A jumbotron leaderboard displaying Roxanne Trunnel's world record breaking score at the Tokyo 2020 Paralympic Games.
The jumbotron displays Roxanne’s world record-breaking score at the Tokyo 2020 Paralympic Games.
(Photo courtesy of Roxanne Trunnell)

SHTV: How did the Forrest Gump music get selected, and why was it perfect for Dolton? How important do you think music selection is for Dressage routines?

RT: Dolton picked out the Forrest Gump music himself. He really loves music! It fit his walk perfectly and Dolton is our little Forrest Gump, really weird but at the same time completely loveable.

Karen Flint, Dolton's owner, wearing all of he and Roxie's medals to celebrate her horse's Paralympic success.
Karin Flint, Dolton’s owner, celebrates her horse’s Paralympic success.
(Photo courtesy of Roxanne Trunnell)

I think the music selection is extremely important. Most judges will be in their upper 40s to 50+ years old, so you want to have music that they are familiar with, that suits your horse’s gaits, and music that you as a rider like and that has plenty of cues in it to help you know where you need to be in the floor plan.

SHTV: You’ve mentioned that you “fought for Dolton” to be your horse.  What is the backstory?

RT: The backstory is that Karin (Flint, Dolton’s owner) was only leasing him for me at the time of the 2018 WEG, he was still owned by my teammate Kate Shoemaker. She had purchased Dolton as a 2-year-old for herself but he didn’t have the muscles to do the Grade IV work yet so she offered him for a Grade I to use since he had that walk, and then when he developed more she would start riding him again.
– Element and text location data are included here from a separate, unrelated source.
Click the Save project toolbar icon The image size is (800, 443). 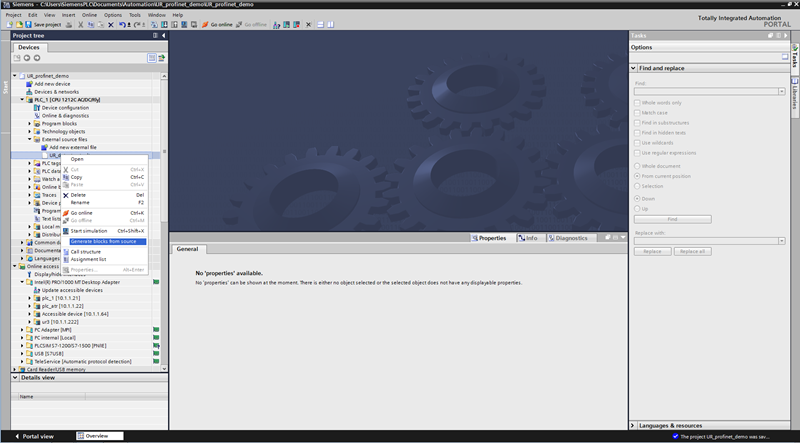[x=40, y=24]
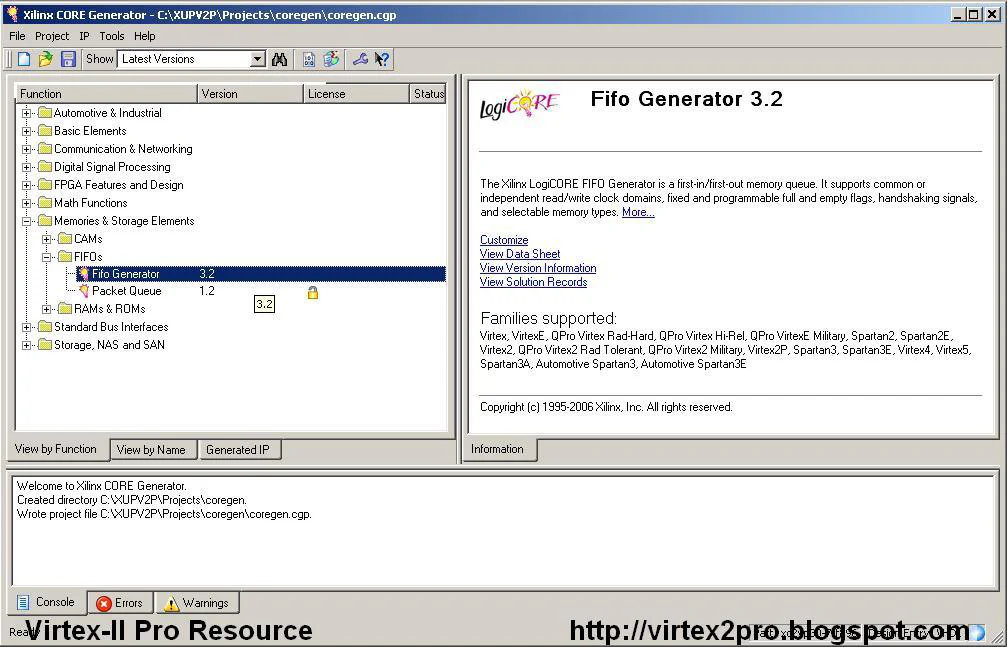Screen dimensions: 1007x647
Task: Open the Show Latest Versions dropdown
Action: click(x=257, y=60)
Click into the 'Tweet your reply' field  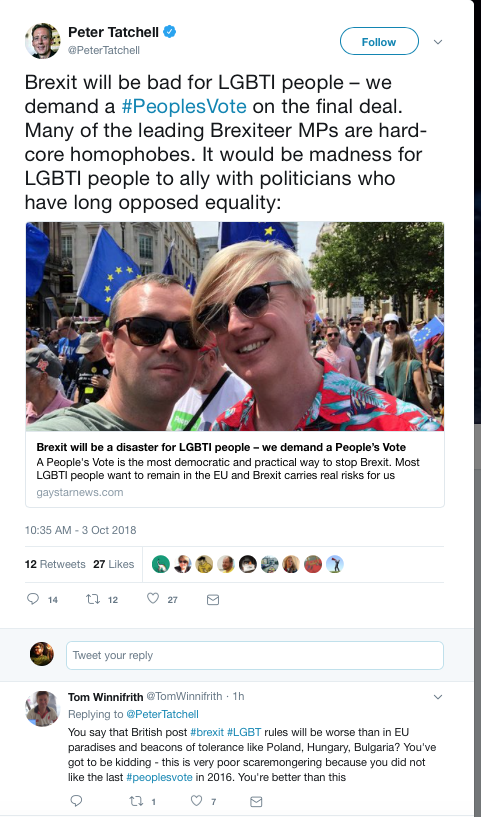pyautogui.click(x=255, y=655)
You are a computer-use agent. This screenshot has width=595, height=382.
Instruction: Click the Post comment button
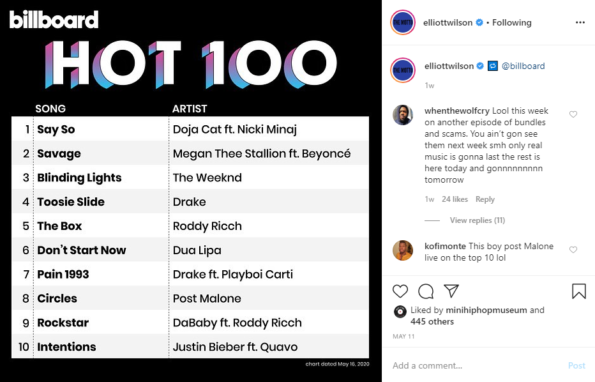tap(576, 366)
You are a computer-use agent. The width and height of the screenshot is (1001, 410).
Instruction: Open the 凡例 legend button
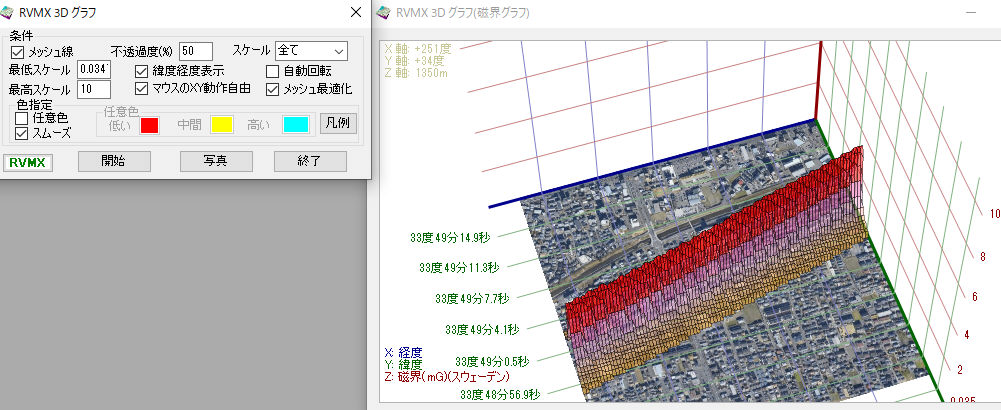click(337, 125)
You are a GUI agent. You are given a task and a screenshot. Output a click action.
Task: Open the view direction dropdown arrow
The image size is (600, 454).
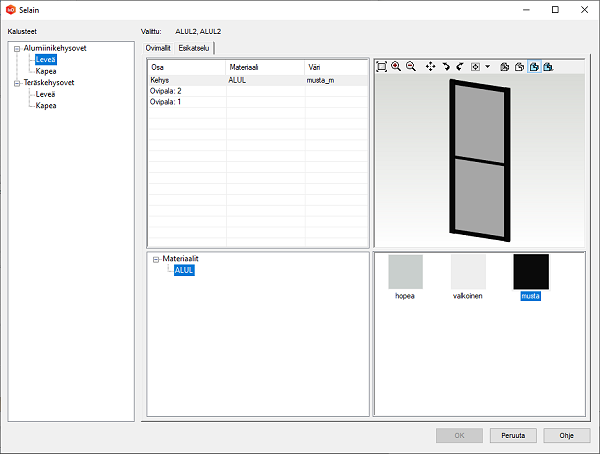tap(487, 66)
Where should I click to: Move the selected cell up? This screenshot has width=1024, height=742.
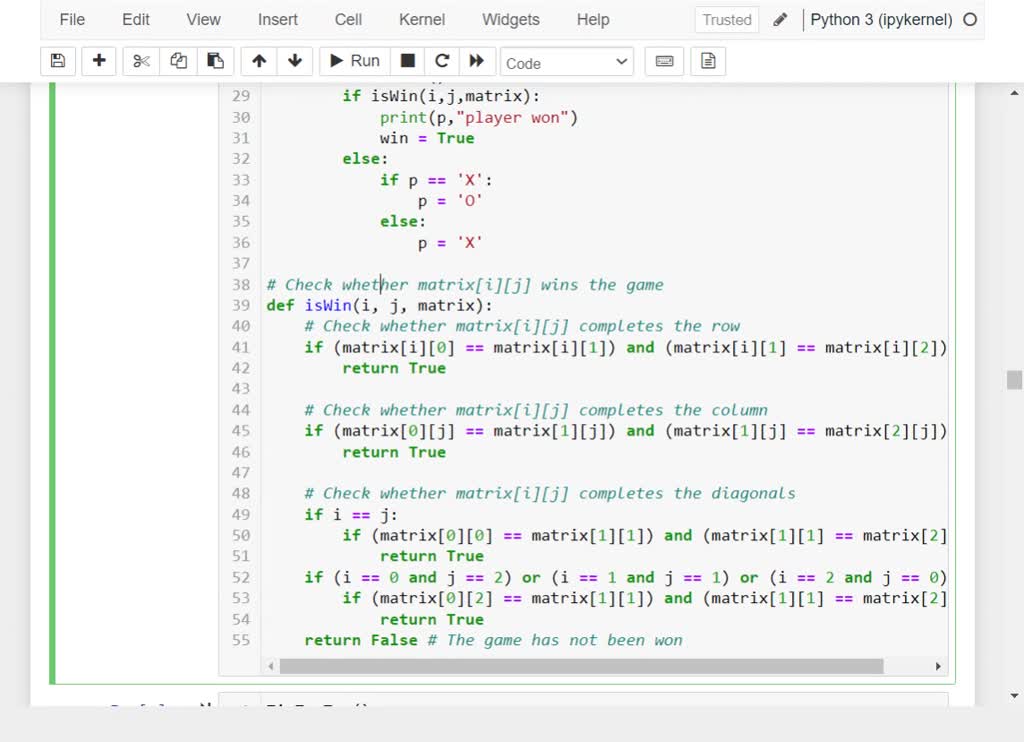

After seeing what he did at the WEG, it was clear he was going to be fantastic as a Grade I horse. Instead of just leasing him, Karin outright bought him from Kate so that he could keep doing this and we wouldn’t end up missing out.

Dolton and his groom celebrate his incredible success at the Tokyo 2020 Paralympic Games. (Photo courtesy of Roxanne Trunnell)

SHTV: What is next for you and Dolton?

RT: I think we are just going to show locally for a while and let him settle after he had to fly clear around the world! He flew from Florida to Germany, Germany to Tokyo, Tokyo to Germany, and finally Germany to Florida. We might hit up a show in Virginia sometime next year, and we will hopefully have the World Championships in Denmark in August. Dolton is a very sensitive horse and so it is best for him if we just kind of lay low and keep things stress-free for him.